This post is by Anthony Conwright, who teaches humanities at High Tech Middle Media Arts in San Diego.
When I was helping to collect medicine for sixth-grade camp, I saw that one of my students had a bottle of ADHD medication tucked inside his medicine bag. My mind began to spiral: Does my eleven-year old student need to take medication to “make it” in my humanities class? What message am I communicating to that student? Does he think he has to medicate to be successful in the classroom or, worse, in life? If a student is taking ADHD medication to pass my class, is it a reflection on the student or on my curriculum and class? How many other students have I had a hand in medicating?
According to 2011-2012 data from the Federal Centers for Disease Control and Prevention, 6.4 million children ages 4 through 17 have received an ADHD diagnosis at some point in their lives, and about two-thirds of those with a current diagnosis receive prescriptions for stimulants like Ritalin or Adderall. Why so many?
The problem may come from the experiences that children have in classrooms. Aesthetic experiences are those in which senses are heightened and are at their peak: students are engaged in activities that require the use of multiple senses. Anesthetic experiences happen when senses are shut off and students are deadened to what is happening: students are not using their creative gifts and are conforming to adult-mandated task.

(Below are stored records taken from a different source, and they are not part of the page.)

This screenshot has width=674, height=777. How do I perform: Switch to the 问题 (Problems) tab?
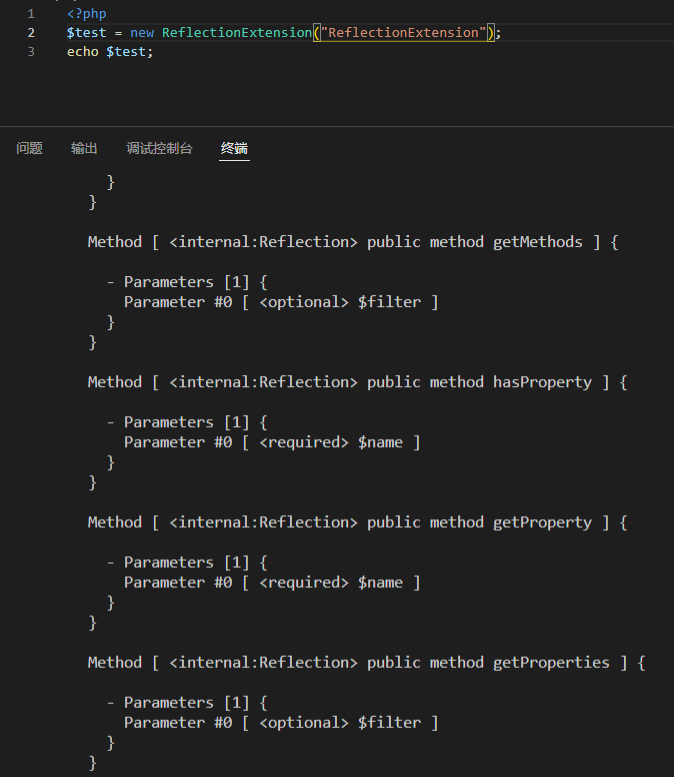[x=29, y=148]
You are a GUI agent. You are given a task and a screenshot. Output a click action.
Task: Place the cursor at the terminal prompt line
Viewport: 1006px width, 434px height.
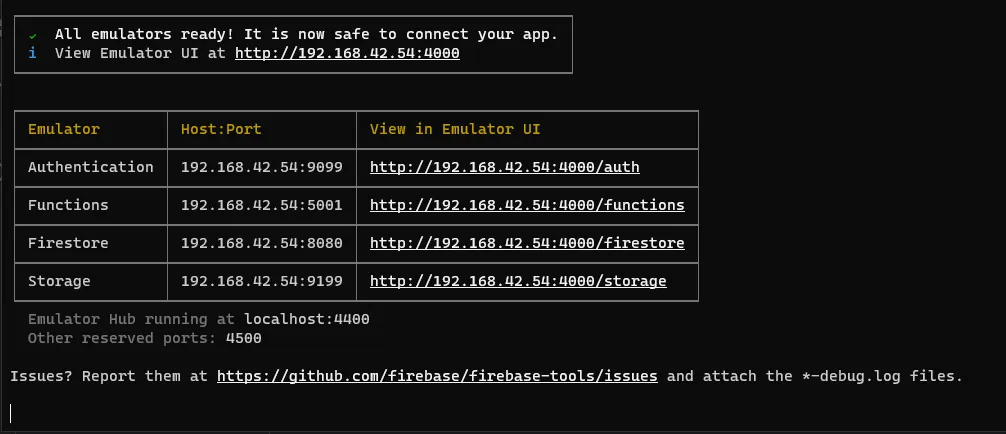pyautogui.click(x=12, y=413)
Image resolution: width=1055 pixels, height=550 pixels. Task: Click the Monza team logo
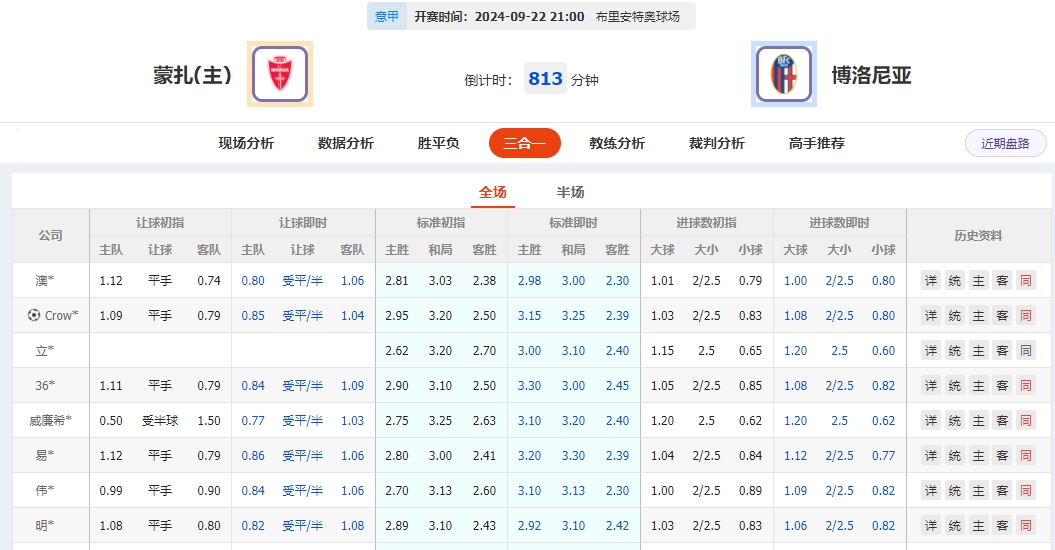point(279,74)
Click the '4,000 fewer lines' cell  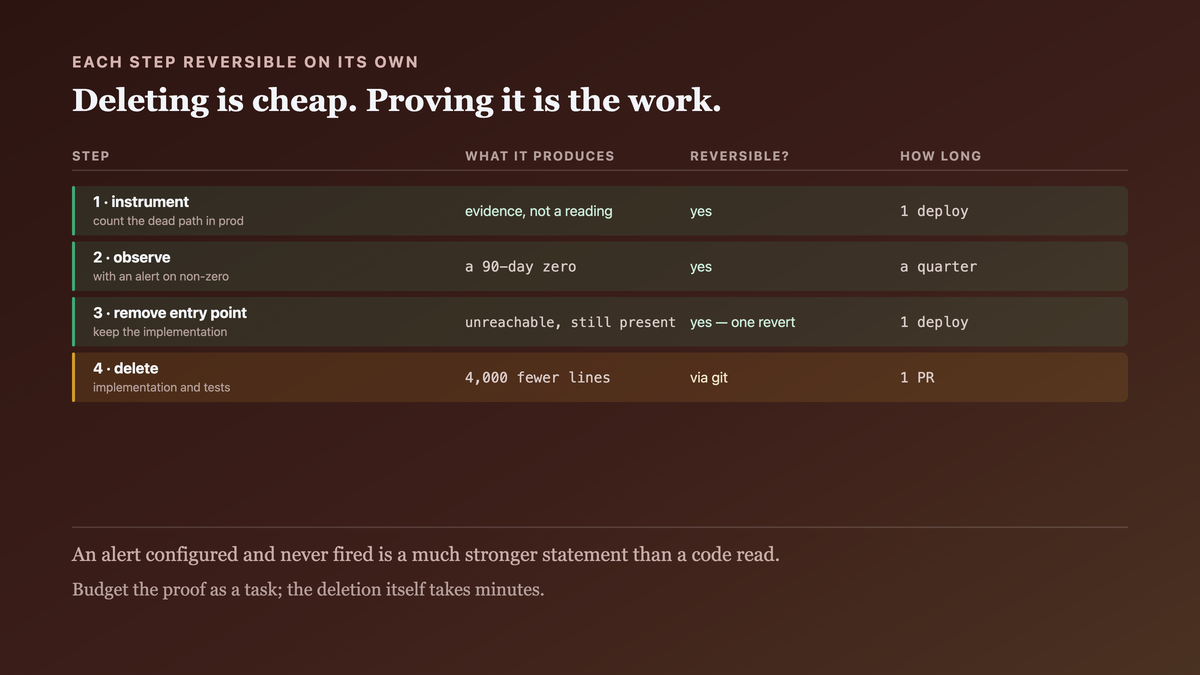(537, 378)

Too often, our classroom experiences are anesthetic--a difficult situation for students who do not learn easily by reading textbooks, answering questions, and disengaging their creative gifts and passions. Too often, these students are diagnosed as “unable to focus” or labeled “defiant” for resisting boring tasks in which they have no voice. Unfortunately, when there is a lack of focus some parents and teachers rely on ADHD medication to solve the problem.

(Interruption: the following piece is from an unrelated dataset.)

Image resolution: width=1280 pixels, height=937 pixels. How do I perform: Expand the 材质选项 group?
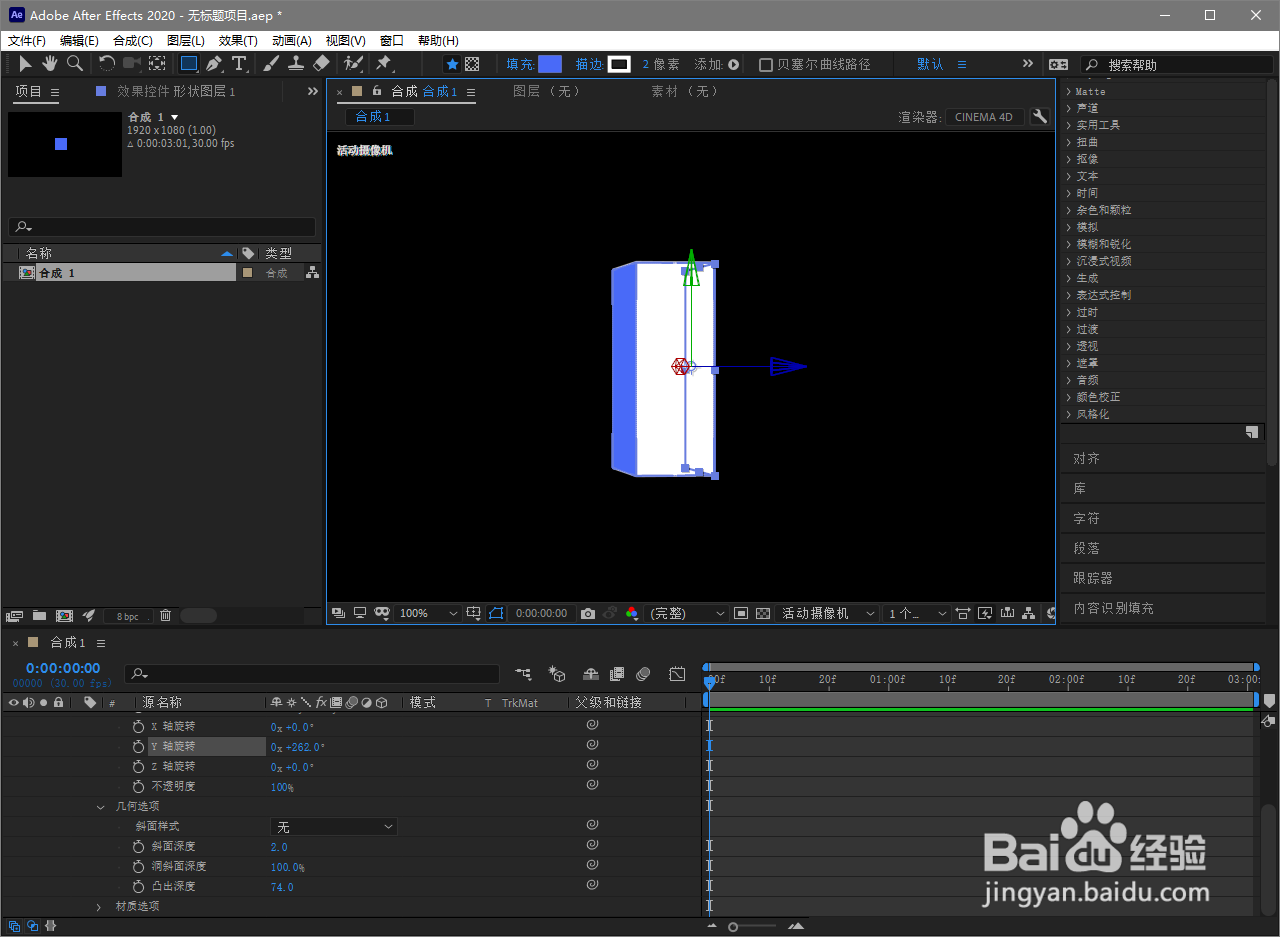pos(98,907)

This is not to say that ADHD does not exist, but in what other circumstances does society allow the administration of pills as a way to induce compliance? The current system labels normal middle school behavior as abnormal. As a teacher, I participate in a system that penalizes students with active minds, which is ironic because that’s what I want as a teacher! So, why “zombify” my students?
I knew the side effects that my student must be going through: the loss of appetite, potential heart palpitations, insomnia, and mood swings; they weren’t foreign to me, as an adult who takes ADHD medication. In fact, I take the same medicine my sixth-grader was taking, which led me to believe that it was I who needed to make a change--not my students.
I noticed that most of the students who had a hard time focusing in my class loved art, were creative in some capacity, or enjoyed working with their hands. I began to collaborate with other teachers to integrate math, science, and art into my humanities projects. Of course, there were students who had a difficult time focusing during the entire project, but those same students found success during the art activities or other creative portions of the projects.
Perhaps it takes creative thinking, more than pills, to win the war against boredom. Creative problem solving only requires teachers to step back and ask, “Is there a better way of doing this?” Or maybe a more empathetic approach, which means asking ourselves, “How did I feel the last time I was bored?”